Your posterior chain will be barking for days (hammy, glutes, etc.) after a hill session.  Just ask my wife (whom I’m very proud to say has been accompanying me on these hill ventures).  The day after our hill sprint session I received a text saying, “My behind is starting to hurt!”


By adjusting your work to rest ratio you can just as easily acquire speed and acceleration improvement as well as improved conditioning.  Longer rest periods will be needed to improve speed (think 3 min between sprints), and for conditioning more of a constant pace (less rest between sprints). 

Before you go all willy-nilly on a hill sprint session, heed the following precautions and recommendations:


Perform a dynamic warm-up prior to engaging in the sprints.  Then, run up the hill at about 60%, then 70%, and finally about 80% before kicking into hyper drive. 

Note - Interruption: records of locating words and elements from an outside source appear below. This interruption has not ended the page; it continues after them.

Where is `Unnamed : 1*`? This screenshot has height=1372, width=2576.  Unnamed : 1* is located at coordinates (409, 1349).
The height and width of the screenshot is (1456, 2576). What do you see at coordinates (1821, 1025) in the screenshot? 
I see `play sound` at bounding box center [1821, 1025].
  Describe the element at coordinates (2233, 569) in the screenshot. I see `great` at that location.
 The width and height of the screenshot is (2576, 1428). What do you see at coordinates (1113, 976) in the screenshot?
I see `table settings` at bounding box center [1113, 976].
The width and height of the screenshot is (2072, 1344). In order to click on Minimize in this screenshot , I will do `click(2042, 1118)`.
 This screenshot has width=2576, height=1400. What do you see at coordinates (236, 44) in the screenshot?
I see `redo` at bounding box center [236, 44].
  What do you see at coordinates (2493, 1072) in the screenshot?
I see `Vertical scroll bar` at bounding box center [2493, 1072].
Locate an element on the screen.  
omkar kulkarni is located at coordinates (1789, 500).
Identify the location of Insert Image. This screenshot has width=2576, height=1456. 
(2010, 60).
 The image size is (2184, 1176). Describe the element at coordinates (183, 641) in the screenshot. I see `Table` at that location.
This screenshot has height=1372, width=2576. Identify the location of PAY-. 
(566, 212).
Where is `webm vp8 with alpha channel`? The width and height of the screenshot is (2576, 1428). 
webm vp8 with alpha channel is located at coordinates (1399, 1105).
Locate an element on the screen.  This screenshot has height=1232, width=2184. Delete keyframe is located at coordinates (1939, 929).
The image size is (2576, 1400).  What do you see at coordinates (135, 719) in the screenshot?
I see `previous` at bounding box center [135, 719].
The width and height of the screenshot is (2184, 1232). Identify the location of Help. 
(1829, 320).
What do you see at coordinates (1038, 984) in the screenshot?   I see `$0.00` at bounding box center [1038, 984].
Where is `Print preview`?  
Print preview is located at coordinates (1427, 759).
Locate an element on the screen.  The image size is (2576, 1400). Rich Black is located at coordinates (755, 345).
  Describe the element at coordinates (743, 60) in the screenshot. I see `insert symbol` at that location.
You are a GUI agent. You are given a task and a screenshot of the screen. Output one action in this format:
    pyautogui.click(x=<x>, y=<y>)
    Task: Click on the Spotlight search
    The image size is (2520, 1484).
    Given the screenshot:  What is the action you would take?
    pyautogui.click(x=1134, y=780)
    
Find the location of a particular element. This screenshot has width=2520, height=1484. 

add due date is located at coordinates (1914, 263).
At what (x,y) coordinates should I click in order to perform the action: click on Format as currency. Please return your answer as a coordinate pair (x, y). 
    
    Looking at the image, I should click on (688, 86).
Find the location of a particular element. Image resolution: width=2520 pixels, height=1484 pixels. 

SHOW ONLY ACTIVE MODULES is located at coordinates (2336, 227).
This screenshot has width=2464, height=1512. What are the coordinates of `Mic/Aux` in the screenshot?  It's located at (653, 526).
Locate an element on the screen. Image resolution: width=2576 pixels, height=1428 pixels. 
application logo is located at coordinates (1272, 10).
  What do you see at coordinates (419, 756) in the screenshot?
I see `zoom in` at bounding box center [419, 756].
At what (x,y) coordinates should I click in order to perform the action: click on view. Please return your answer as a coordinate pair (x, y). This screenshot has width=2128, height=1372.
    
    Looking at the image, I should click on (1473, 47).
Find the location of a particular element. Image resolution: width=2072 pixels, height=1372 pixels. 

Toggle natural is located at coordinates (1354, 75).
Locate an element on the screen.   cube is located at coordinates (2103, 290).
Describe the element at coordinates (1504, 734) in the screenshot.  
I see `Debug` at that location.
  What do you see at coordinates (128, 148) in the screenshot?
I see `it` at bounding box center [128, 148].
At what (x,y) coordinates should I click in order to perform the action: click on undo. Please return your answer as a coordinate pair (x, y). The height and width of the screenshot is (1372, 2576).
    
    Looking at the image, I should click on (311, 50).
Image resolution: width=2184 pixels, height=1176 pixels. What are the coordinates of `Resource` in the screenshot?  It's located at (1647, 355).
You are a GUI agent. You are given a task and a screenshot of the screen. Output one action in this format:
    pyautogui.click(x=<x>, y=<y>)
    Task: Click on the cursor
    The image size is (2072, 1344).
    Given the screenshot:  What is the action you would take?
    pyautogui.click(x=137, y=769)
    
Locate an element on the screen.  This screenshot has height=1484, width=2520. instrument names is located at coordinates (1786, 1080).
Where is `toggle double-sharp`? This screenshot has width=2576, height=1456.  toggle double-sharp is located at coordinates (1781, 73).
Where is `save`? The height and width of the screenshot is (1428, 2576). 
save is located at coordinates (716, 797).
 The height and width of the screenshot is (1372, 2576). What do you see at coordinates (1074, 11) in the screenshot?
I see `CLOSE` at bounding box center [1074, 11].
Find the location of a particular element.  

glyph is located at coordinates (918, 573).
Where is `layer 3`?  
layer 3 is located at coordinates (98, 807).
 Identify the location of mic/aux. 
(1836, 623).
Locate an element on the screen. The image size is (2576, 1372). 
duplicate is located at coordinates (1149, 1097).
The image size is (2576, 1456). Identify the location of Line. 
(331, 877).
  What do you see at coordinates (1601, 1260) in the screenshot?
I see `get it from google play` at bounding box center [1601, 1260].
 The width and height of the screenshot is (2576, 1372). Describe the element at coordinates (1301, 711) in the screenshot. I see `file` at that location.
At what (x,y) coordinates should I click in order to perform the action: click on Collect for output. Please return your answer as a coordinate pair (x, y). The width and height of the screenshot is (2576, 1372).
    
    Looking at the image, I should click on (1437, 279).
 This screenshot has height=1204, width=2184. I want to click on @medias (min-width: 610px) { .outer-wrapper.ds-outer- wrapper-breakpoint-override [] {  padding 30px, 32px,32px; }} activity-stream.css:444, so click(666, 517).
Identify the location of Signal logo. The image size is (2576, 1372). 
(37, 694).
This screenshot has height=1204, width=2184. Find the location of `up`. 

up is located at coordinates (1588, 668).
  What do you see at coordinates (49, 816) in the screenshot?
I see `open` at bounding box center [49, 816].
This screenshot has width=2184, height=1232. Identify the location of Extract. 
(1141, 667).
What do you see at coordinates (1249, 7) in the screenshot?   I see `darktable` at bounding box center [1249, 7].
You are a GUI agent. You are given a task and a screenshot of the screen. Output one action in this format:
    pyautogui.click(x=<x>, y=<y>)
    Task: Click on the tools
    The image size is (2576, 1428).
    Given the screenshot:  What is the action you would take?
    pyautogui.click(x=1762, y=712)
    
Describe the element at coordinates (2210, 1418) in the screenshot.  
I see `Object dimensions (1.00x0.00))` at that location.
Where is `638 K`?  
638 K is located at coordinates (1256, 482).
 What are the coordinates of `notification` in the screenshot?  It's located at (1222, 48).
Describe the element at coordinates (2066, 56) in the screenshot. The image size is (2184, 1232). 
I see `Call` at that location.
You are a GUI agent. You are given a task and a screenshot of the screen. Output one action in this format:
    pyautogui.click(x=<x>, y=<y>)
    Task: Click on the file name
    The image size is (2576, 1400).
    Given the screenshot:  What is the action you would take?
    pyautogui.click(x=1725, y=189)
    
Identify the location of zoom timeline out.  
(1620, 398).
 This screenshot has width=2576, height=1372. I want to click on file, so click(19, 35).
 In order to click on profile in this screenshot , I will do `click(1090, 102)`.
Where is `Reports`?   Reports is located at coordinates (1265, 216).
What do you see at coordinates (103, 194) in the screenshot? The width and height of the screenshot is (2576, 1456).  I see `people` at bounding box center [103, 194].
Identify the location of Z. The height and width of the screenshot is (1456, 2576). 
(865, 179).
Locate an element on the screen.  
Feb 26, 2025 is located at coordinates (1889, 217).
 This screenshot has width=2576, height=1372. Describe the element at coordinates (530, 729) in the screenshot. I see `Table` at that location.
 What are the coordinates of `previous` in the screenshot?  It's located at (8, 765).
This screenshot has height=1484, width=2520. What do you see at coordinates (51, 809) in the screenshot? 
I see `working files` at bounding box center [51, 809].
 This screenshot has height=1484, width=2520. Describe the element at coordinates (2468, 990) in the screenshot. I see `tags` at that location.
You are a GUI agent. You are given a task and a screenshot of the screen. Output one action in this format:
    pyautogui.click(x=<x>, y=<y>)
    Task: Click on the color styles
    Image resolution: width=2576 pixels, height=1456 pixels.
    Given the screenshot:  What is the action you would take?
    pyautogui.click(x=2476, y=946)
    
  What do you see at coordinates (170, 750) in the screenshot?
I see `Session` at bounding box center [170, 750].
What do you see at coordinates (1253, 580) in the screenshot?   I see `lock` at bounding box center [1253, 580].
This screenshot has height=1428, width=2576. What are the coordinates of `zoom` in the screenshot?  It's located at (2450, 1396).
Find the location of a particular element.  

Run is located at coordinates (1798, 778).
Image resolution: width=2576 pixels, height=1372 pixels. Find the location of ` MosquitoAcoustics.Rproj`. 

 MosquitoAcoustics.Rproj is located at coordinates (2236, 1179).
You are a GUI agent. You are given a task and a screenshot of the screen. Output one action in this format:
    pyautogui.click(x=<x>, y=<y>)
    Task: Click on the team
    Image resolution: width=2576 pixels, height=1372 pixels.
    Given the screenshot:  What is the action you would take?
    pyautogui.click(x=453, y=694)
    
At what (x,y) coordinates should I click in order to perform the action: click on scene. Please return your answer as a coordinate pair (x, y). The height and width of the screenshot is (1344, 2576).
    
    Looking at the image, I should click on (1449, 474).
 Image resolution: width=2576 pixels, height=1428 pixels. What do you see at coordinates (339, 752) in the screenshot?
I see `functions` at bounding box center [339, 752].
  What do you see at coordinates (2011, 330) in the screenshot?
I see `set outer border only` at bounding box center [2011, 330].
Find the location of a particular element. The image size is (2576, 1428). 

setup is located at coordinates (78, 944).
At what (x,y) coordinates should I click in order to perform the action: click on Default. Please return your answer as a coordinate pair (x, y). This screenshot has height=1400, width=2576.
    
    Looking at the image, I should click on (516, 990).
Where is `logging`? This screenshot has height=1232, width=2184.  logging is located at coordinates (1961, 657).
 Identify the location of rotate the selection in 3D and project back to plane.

For beginners I’d recommend finding a hill that’s about 20-40yds.  Start with about 5 sprints (trust me, this will definitely be enough), and then gradually increase volume over time.  Two hill sprint sessions per week will be more than sufficient.  I’d also recommend running with about 90-95% intensity as it’ll allow you to recover more quickly between sessions and incur less CNS fatigue.